* **EXERCISE**
Where a line below contains "Click", count it. Reply with the total only.

▼

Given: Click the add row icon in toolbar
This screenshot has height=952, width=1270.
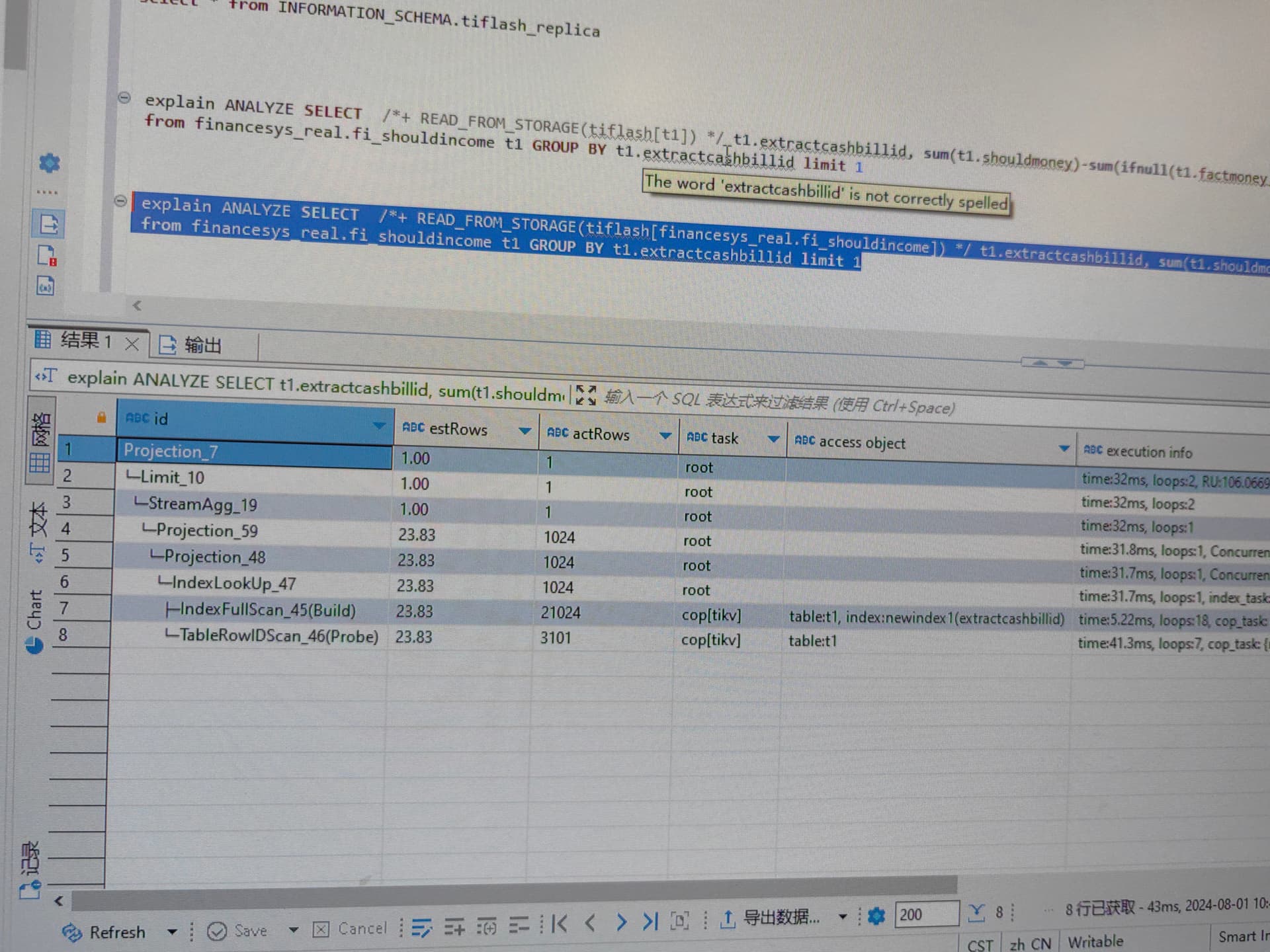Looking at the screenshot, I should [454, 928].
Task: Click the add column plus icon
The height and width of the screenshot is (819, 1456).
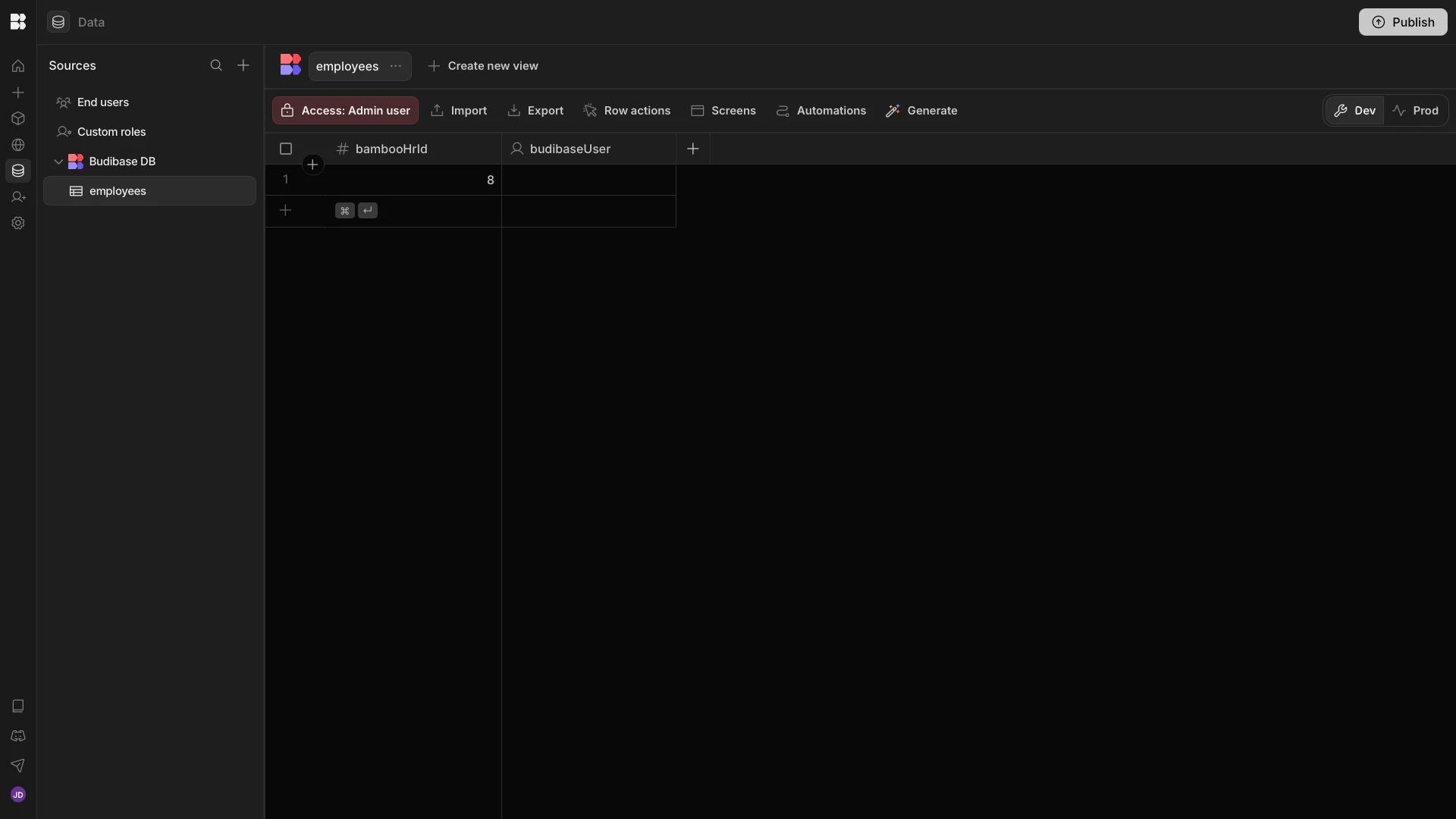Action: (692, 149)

▲

* **SOLVED PROBLEM**
2